March 11, 2014

The Elder Scrolls Online Beta Impressions: Combat & Skills

One of the things that impresses me most about the new breed of MMORPGs is action-based, real-time combat that feels intuitive. This hasn't always been the norm, with most MMOs before Guild Wars 2 or Tera feeling less like legit video games and more like button sequence memorization exercises. As such, there was some doubt about whether combat and skills in The Elder Scrolls Online would capture the smooth spontaneity of Skyrim, or recoil back into the MMO status quo. Happily, I can report that ESO gives Skyrim fans nothing to worry about.

We'll start with the basic controls:

  • WASD: Movement. Double-tap to perform a dodge roll.
  • LEFT CLICK: Standard weapon attack.
  • RIGHT CLICK: Hold to block attacks, at the cost of Stamina. If an enemy is winding up a special move, usually telegraphed by a particular animation or visible area-of-effect marker, Left click while blocking to interrupt and stagger them.
  • SPACE: Jump.
  • SHIFT: Hold to sprint (consumes Stamina).
  • CTRL: Toggles stealth (movement slowly drains Stamina), useful for performing powerful opening attacks.
There is also the numerical hotbar (1-5) for slotting in a handful of custom skills, swappable at any time, out of combat.

ESO only has four basic classes to begin with -- Templar, Dragon Knight, Sorcerer, and Nightblade --with three skill lines to develop within each. This might sound like a sparse selection in the beginning, but keep in mind that while your class is the most important factor determining your character's potential, it's not the only one. You can also invest in skill lines for various weapon types, each with their own trees of signature abilities, and these transcend class. For example, a Dragon Knight could invest in sword & shield skills for a defensive build, or wield a two-hander and go full offensive. My Nightblade was all about archery and keeping a distance, but someone else could just as well wield daggers and play as a traditional, close-quarters "rogue."

In addition, you can opt to spend skill points in armor training, passive racial buffs, and crafting skills.

Like in previous Elder Scrolls games, you develop skills through repeated use, which will in turn boost your experience bar and allow you to level up. Leveling up grants you skill points, used to purchase more skills or enchance existing skills to a new tier which tacks on added bonuses. One of my favourite skills as a Dragon Knight was Spiked Armor, which would decrease incoming damage as well as reflect some of the pain back at enemies. After leveling it sufficiently, it branched off into two optional paths and I chose the perk of sending out an AoE shower of spikes upon activation. Most class and weapon skills have these kinds of branches within them, adding a lot of customization to the game while simulating the idea of "talent trees" that most MMOs make you pick in a linear fashion.

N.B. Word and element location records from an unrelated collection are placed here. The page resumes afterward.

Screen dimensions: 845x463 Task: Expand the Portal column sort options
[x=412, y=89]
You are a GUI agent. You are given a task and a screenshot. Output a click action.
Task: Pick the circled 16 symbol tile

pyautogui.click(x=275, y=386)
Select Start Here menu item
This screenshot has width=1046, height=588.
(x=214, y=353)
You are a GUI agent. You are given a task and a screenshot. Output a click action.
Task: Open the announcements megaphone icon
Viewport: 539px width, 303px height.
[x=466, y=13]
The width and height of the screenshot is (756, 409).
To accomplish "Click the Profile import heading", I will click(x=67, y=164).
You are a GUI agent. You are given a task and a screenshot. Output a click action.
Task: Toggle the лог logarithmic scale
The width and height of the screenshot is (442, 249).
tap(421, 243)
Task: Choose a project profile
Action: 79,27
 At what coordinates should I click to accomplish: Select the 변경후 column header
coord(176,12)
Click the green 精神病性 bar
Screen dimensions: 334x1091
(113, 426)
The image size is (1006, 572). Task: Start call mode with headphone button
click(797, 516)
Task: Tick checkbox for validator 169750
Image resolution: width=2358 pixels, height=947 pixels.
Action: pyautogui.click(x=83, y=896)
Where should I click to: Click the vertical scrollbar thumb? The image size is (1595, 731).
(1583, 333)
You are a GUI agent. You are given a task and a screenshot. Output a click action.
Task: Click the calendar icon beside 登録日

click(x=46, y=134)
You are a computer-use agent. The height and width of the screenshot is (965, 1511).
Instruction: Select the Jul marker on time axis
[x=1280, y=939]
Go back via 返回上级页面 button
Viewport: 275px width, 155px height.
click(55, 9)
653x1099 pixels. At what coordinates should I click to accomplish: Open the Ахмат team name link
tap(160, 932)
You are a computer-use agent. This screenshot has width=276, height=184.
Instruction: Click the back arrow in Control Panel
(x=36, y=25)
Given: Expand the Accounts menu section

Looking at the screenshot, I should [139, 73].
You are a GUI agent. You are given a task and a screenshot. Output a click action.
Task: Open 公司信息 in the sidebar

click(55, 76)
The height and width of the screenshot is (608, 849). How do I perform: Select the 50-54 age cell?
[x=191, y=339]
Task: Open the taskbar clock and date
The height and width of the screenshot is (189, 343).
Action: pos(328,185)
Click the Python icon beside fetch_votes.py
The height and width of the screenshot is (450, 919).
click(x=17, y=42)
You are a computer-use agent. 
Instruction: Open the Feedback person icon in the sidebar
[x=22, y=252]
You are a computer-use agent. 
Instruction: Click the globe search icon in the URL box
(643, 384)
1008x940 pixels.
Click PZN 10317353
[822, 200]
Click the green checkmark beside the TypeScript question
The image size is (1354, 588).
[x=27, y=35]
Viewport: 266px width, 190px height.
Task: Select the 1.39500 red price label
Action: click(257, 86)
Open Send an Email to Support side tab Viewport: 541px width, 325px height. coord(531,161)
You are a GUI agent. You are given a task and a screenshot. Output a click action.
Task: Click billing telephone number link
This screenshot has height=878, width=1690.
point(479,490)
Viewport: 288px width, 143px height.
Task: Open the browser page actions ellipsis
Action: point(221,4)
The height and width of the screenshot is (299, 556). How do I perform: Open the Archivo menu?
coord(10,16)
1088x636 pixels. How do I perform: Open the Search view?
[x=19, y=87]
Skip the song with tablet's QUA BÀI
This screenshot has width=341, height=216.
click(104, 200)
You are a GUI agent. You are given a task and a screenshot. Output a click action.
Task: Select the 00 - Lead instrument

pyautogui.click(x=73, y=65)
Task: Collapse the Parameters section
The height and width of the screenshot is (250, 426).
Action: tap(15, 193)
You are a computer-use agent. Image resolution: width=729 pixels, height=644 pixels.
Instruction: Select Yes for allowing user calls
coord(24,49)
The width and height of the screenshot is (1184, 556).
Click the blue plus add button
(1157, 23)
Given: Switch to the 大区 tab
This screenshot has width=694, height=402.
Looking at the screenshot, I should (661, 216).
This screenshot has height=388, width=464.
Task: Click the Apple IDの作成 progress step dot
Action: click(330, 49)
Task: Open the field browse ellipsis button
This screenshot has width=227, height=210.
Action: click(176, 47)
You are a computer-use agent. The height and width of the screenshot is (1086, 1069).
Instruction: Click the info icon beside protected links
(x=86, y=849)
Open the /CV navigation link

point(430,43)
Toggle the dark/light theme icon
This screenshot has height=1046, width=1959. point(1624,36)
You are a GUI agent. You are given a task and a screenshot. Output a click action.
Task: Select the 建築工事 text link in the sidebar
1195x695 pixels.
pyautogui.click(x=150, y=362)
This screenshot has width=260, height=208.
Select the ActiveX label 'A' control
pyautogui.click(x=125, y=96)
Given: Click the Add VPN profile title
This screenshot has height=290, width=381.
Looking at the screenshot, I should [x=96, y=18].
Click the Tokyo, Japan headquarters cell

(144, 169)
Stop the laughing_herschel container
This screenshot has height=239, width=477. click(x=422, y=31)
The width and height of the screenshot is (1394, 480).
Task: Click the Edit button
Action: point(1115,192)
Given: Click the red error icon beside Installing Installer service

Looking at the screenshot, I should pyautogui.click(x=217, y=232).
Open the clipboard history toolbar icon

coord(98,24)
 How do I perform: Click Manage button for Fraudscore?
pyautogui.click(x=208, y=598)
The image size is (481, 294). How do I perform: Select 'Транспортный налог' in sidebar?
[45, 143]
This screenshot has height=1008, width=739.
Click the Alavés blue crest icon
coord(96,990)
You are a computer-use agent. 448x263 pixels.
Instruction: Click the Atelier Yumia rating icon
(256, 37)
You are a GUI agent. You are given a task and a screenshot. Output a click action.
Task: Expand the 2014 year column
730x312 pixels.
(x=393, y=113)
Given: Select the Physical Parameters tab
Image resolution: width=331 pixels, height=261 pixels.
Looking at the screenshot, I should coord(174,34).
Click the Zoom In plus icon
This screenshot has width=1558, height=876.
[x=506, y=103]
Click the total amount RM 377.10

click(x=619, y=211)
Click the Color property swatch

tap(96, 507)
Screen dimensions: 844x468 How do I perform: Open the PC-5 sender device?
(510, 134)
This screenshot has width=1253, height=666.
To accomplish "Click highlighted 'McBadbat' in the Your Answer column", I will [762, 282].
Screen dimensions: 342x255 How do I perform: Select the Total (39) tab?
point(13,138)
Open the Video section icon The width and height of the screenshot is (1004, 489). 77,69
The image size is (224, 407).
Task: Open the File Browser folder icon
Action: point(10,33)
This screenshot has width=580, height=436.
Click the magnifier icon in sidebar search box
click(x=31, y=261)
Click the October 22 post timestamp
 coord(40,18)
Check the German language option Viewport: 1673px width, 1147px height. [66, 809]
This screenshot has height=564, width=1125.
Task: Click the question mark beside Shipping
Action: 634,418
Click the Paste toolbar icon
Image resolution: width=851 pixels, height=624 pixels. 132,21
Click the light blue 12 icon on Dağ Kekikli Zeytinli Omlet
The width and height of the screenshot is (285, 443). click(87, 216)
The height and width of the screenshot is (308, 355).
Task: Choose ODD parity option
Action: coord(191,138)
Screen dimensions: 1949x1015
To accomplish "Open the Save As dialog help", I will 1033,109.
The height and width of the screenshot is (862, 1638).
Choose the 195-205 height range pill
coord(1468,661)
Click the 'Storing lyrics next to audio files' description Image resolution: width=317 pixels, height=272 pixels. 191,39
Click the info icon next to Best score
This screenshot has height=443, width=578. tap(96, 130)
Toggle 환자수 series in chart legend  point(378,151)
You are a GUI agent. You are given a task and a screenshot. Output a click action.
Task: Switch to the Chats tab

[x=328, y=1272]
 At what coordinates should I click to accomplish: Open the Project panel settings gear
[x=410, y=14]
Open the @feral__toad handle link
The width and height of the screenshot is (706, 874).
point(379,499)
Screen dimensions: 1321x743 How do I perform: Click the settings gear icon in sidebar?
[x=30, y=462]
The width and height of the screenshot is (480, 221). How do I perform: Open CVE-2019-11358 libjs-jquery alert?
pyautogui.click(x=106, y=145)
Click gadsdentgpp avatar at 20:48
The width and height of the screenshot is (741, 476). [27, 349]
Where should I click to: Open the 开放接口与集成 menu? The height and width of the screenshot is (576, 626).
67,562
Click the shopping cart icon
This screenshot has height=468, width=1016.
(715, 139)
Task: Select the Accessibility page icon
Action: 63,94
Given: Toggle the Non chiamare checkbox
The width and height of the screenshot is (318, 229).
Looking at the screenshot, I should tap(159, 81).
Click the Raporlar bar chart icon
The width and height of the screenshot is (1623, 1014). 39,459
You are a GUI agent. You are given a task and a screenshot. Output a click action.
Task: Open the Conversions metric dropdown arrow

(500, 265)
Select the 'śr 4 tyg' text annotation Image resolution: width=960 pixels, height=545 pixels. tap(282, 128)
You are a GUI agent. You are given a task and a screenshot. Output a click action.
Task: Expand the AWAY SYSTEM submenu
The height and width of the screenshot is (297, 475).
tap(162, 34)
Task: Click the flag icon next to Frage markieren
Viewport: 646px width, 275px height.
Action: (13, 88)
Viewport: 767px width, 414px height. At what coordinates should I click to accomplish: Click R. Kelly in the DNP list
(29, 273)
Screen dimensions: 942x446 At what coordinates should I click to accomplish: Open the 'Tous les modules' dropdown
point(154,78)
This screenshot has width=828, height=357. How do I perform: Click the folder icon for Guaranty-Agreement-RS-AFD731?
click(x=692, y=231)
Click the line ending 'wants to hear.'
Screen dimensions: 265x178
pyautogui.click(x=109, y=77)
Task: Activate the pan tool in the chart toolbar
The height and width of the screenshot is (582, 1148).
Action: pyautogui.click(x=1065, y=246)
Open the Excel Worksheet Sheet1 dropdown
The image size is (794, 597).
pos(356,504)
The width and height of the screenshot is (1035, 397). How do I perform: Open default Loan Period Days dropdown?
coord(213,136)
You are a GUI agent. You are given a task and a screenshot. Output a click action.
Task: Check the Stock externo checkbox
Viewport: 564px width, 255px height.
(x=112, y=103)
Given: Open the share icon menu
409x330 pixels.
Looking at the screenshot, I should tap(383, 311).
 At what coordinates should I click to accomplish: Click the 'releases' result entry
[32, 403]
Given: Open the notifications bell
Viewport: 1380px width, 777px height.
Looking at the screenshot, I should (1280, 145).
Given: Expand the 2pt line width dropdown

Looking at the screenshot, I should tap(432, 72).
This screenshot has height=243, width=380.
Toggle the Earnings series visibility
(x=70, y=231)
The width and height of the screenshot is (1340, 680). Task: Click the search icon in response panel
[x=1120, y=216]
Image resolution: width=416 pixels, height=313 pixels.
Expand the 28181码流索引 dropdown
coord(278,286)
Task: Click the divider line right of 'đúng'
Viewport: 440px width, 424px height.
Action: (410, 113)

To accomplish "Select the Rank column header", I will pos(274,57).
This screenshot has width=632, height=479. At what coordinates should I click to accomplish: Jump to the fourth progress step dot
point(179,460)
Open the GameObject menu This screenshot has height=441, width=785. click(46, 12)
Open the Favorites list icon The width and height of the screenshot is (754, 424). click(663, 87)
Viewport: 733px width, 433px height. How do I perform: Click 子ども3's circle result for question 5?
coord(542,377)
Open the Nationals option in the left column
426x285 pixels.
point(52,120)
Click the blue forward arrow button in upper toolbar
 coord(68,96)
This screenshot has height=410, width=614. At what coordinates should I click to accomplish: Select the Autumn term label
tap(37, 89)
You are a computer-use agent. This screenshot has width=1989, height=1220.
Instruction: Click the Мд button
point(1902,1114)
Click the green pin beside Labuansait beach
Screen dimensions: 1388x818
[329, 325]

Skill points can also be earned by tagging "sky shards" littered throughout the landscape, adding a tangible benefit to exploring the map. Combined with the skill points you get through leveling, ESO gives new players a good amount of choice in skill development right from the beginning of the game, and it feels very rewarding.

Gear and crafting resources seemed to be doled out really miserly, at least in the beta. Weapons and armour barely drop from enemies at all, and quest rewards give you exactly one item, with no choice at all as to what you'll get. So, if you didn't end up liking the initial weapon type you picked up in the tutorial, or if you were a sorcerer and all the quests gave you heavy armour, you were basically out of luck. And unless you really make a point of wasting your limited beta time running around collecting resources, odds are you'll not be crafting more than one or two items to supplement your equipment. Thankfully, the early game is geared to be pretty easy, so this wasn't a huge issue.

The ground work for a great MMO has certainly been laid, but it remains to be seen if The Elder Scrolls Online will break any new ground for the genre and hold players' attention for long. In a lot of ways, it has the charm and attention to detail that people expect from the Elder Scrolls universe, with some deep mechanics that can take time to settle into. And as an MMORPG, it does what it does well. But, I'm not sure this game is doing anything earth-shattering, or which can't be found elsewhere.

In the end, I think it will be interesting to see how this game develops, but the $60 price tag for the standard digital edition is a lot to ask, considering this is also a subscription-based game. You've likely already played a superior Elder Scrolls, and probably superior MMOs as well. Based on the beta, I can only recommend this if you really, really need to play an Elder Scrolls game online, even if it's basically more of the same.